Reproducibility and versioning
- Prefer zip bundles for portability, reliability, and easier version management.
- Pin explicit skill versions in production when reproducibility matters.
- Use floating
latestonly when intentional and monitored. - If version is omitted, behavior follows the platform default version pointer.
- Pin model version and skill version together for stable cross-deployment behavior.
Deliverables
Produce:
- Reusable prompt template text (dashboard-ready; Procedure steps 1-4)

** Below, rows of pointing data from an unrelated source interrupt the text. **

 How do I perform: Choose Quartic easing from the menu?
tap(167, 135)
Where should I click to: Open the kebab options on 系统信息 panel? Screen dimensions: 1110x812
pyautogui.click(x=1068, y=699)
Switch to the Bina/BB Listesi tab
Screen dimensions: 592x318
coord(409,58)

- Prompt formatting checklist (Procedure step 6)
- Improved example set (good and edge cases; Procedure step 5)
- Prompt rewrite notes explaining key clarity changes (Procedure step 7)
- Operational readiness notes (how to run, expected outputs, gotchas, verification checks; Procedure step 8)
Dashboard authoring template
Use this as a starting point for the reusable prompt body in the OpenAI Dashboard.
# Identity
You are an assistant that {role-purpose}.
# Instructions
- Primary objective: {objective}
- Required constraints: {constraints}
- Output requirements: {format-rules}
- Never do: {prohibited-behaviors}
# Examples
<input id="example-1">
{example-input-1}
</input>
<output id="example-1">
{example-output-1}
</output>
# Context
{stable-reference-context}
Skill authoring add-on template (for runnable skill workflows)
Use this companion template when the prompt package will be executed as a skill with scripts or assets.
# When to use
- {positive-trigger-1}
- {positive-trigger-2}
# Do not use when
- {negative-trigger-1}
- {negative-trigger-2}
# Inputs
- {input-contract}
# How to run
- {install-command}
- {run-command}
# Expected outputs
- {path-1}: {artifact-description}
- {path-2}: {artifact-description}
# Gotchas
- {failure-mode-1}
- {failure-mode-2}
# Verification checks
- {check-1}
- {check-2}
# Worked examples
<input id="example-1">
{example-input-1}
</input>
<run id="example-1">
{example-command-1}
</run>
<output id="example-1">
{example-output-1}
</output>
Prompt formatting checklist
Use this checklist for every prompt revision.
- [ ] Objective is one sentence and testable
- [ ] Required behavior is listed before optional preferences
- [ ] Output format is explicit and easy to verify
- [ ] At least 2 examples are present for strict formats
- [ ] Negative constraints are included
- [ ] Context is minimal and relevant
- [ ] No contradictory instructions
- [ ] "Use when" and "Do not use when" routing guidance is explicit
- [ ] At least one negative trigger example is included
- [ ] Reproducibility notes are present (versioning and packaging intent)
- [ ] Verification steps and output checks are defined for multi-step workflows
Prompt starter patterns
- "Rewrite this prompt using Identity, Instructions, Examples, Context sections while preserving intent: {prompt}."
- "Tighten this prompt to eliminate ambiguity and enforce this format: {format-rules}."
- "Add high-quality examples to teach this behavior: {objective}."
- "Convert this long paragraph prompt into a concise, structured prompt with explicit constraints."
Guardrails
- Do not include secrets or private data in prompt text.
- Do not mix conflicting instructions in multiple sections.
- Do not leave output format implied when precision is required.
- Do not overfit to one example; use diverse examples.
- Do not duplicate full skill procedures inside system prompts.
- Do not rely on open network access without strict allowlists and explicit data-egress rules.
- Do not leave output paths undefined for script-backed workflows.